More images from a lost archive. Date approximate 1930. My aunts Phyllis, Vera and my father, Charlie. The horse is either Tom or Jerry. My grandfather plowed snow from the streets of North Castle, NY with his team. Cut the grass along the roadsides by hand with a scythe. He taught me how to sharpen it before I was big enough to hold it properly. 

.

I'm no interior decorator, but this piece - it's colors and vagueness - has captivated me.

People have decorated their whole houses around less, I'll bet.

Come spring, these will be the colors for my house.

Saturday, December 08, 2018

another



this is another one. cloths popped up that wanted to play but the other one was already busy.

I'm still thinking about what words I want to use. that happens with another part of my brain that needs some rest right now.

Friday, December 07, 2018

too fussy. too neat




Things are too tidy. I need to loosen up. I'm thinking there might be text. Something raucous, bawdy. Sprawly.




And today, this happened. We have been without a decent TV for some time. Set this one up right in front of the fireplace that never gets used.

I really, really want to see Bruce Springsteen on Netflix next week. For now, this video of a Yule log will warm us.

Monday, December 03, 2018

actual stitching!

It's nice to fool with my own Dirty Thread. As you can see, I've kept some of the tastier ones for myself.

This one seems a perfect fit for this project. But what did I say about going slow?  After the first length was used up, I got hasty and tried to use all six ply + two strands of bright blue rayon (wayward shit on a good day). Snag city, each stitch a pain in the ass.

So back to splitting the six and doubling each half, adding in whatever silly business I can cram through the needle's eye as the mood moves me.

and don't forget a slash of Thread Magic.

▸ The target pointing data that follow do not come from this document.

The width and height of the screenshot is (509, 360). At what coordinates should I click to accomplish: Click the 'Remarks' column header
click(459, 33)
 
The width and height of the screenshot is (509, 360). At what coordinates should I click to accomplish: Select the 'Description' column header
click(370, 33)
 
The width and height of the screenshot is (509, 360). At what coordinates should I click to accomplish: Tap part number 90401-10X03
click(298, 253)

Strange and wonderful stuff.

Sunday, December 02, 2018

Better

 I turned off that part of the brain that plans, plots, nags, and worries. Took my medicine and stayed in bed. Mostly. The cold realized that I was an inhospitable host, packed his shit and left.
while I was laying around trying to ignore the cobwebs hanging everywhere, I pulled some cloth and thread from the river basket.

After a few false starts, I think I have something that speaks to me. Time will tell.

It's been a long time since I've built thread. Slowly is it the key. It didn't show up in this picture but there's a gold metallic in the mix to keep me in line.

Saturday, December 01, 2018

Cold comfort

In bed with a cold. Just examining things.

What sucks about working from home is, if you can't drag yourself to the chair and log in to the system, you should be in the hospital.

I'm not thatsick . It's only a cold, so come 3:30, I'll take another round of Alka Seltzer for colds and be in that cottony place for a few hours.

Right now, feeling the comfort of the familiar. Cloth, thread, and Meet Joe Black on TV.

Wednesday, November 28, 2018

the box fort

 

I think his Dad just blew Christmas out of the water with this one. When I got there this morning at 6:30, he was inside working on the walls with crayon. Happily, he did not sleep there.

Monday, November 26, 2018

turning



It never fails.

I always opt for the easy way out.
The cloth.

I'm supposed to be doing a lot of other things.